As a third consideration, go to the end of the transformation process and ask yourself the change capacity question: given the change I see coming, where is the low-hanging fruit to address change capacity - and do I supplement those capacity constraints with either PM or CM resourcing? And what aspects of my CMO and PMO can be digitized or automated to better enable successful implementation?

If you’re knew to PMO/CMO’s and have become curious about C vs P in your MO and how to leverage the abilities inherent between the two, you’ll at least recognize the debate when it makes itself known.

How do I know that my leadership is serious about change?

This question might also refer to the question on how to get one’s CEO to see that change is important.

In our experience, having leaders “serious” about what’s required to deliver the “change” part of a change or initiative boils down to how important the change (behavioral, cultural, human), component is, and whether that is a major factor required to the initiative’s success. That’s one part. The second is whether the leaders themselves will be required to take on the post-implementation organization.

It is what it is. Being able to assess leadership authenticity in the context of change is a key variable that both internal and external stakeholders look to in times of significant change. How Leaders behave sends signals, and our human condition is highly attuned to detecting when divergences exist. When what Leaders say and do diverge.

Muddying the water more is that, more often than not, real-life situations can be less than optimal. In other words, it may be that a difficult or untenable situations takes hold that have no realistic chance of changing or being dislodged. These are highly stressful situations that often lead to burn-out and other similar outcomes.

Having leaders not implicated or not authentically role modeling commitment to the change increases ambiguity for others. It may be understandable situationally but experiencing that disconnect repeatedly over time can be highly counter productive. Being able to detect real and authentic commitment and ownership for a change is a key variable in engaging others in delivering the change.

How long does it take to implement lasting change?

We will take this at its literal level, because it has a philosophical dimension to it as well.

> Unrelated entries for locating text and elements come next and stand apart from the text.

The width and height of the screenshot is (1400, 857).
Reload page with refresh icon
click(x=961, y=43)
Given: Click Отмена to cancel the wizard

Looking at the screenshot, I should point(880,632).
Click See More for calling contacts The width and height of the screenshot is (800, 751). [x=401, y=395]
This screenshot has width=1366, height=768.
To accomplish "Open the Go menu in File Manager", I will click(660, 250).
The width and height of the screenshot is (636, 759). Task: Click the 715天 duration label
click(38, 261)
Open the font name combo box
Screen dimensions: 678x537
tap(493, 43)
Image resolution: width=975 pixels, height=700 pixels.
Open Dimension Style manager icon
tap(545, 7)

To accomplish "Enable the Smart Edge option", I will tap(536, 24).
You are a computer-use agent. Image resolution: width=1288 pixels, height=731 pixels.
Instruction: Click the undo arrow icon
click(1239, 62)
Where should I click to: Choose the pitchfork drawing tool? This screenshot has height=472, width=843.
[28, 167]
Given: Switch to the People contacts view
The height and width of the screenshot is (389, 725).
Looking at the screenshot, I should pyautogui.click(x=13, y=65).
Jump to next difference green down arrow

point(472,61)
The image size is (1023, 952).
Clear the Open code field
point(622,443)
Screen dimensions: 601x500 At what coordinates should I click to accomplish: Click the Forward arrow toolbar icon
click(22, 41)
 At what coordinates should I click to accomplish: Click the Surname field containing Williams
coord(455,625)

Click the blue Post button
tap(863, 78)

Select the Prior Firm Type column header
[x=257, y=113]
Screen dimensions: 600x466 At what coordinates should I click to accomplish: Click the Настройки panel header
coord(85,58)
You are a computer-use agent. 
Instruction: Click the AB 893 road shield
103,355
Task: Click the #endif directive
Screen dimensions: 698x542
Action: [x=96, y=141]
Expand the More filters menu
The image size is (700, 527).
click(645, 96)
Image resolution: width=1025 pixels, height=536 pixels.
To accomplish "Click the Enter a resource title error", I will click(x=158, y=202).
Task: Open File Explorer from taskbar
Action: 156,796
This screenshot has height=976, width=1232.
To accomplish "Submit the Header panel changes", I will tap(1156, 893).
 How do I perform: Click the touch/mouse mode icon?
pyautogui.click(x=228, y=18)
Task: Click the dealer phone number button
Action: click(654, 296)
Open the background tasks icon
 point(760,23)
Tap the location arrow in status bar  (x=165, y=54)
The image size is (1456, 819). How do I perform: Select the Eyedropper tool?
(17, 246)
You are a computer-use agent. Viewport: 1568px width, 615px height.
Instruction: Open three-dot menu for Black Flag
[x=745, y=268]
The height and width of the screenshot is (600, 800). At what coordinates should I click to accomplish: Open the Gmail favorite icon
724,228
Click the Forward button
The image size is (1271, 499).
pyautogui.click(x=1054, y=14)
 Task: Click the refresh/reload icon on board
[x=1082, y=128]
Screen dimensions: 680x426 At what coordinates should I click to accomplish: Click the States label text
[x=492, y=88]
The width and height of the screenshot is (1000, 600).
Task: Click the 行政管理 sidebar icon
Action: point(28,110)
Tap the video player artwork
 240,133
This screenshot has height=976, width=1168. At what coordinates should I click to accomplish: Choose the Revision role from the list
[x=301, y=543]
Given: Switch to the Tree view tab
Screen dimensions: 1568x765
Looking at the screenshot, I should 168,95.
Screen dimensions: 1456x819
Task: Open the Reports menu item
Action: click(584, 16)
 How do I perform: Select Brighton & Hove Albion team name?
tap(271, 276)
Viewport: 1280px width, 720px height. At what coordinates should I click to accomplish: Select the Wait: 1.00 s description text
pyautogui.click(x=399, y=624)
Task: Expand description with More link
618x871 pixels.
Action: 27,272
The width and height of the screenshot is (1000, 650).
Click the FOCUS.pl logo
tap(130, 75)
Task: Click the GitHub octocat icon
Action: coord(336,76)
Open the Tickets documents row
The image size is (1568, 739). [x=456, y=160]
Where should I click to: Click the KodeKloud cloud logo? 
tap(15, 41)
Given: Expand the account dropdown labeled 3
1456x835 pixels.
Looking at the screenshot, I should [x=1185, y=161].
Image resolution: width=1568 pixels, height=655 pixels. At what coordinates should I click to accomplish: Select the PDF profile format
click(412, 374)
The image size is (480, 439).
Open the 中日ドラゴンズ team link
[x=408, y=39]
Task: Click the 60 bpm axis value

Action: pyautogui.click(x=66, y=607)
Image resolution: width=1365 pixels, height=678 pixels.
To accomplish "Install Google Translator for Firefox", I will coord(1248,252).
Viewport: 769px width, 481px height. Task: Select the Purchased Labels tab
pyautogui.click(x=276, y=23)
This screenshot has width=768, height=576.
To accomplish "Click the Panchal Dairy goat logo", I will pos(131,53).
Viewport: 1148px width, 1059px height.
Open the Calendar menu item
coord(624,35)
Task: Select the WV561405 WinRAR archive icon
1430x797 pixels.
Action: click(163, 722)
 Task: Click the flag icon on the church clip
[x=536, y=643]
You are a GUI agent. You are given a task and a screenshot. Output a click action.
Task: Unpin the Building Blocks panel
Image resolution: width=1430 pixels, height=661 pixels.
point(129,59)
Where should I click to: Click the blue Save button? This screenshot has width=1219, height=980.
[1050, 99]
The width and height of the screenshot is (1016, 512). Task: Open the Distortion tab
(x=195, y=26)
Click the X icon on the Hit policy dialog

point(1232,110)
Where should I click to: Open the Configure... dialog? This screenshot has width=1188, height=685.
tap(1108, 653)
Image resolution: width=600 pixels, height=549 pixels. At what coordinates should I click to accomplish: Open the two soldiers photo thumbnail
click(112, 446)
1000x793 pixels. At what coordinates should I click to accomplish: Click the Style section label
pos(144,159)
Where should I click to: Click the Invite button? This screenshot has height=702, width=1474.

But practically speaking, changing behavior can be immediate. At an individual level we do it every year at New Year’s - or anytime we commit to changing the way we live and operate our daily lives.

Organizationally, if a new regulatory requirement is required, and delivering on it requires significant changes that must be done, those changes can be instantaneous.

But witness how many New Year’s resolutions really stick. Whether, in fact, they last.

At the other end of the spectrum, large scale changes, think of Climate Change - and our long-standing inability to change collectively in order to address it over the last 30 years. An excellent example of how lasting change can also be incredibly difficult.

So without belaboring the point, implementing lasting change - i.e. changes that last - requires changing something and sticking to it - either because of or in spite of the metrics used to evaluate whether the change was “worth it” or successful.

And while it’s true that there are lots of examples where lasting change doesn’t stick, the incredible thing is - like going to the moon, addressing AIDS, and changing the culture of how we treat women in the workplace - there are are also examples where lasting change has not only taken root and established itself; it has also created lasting solutions that have drastically improved the lives of those who came after.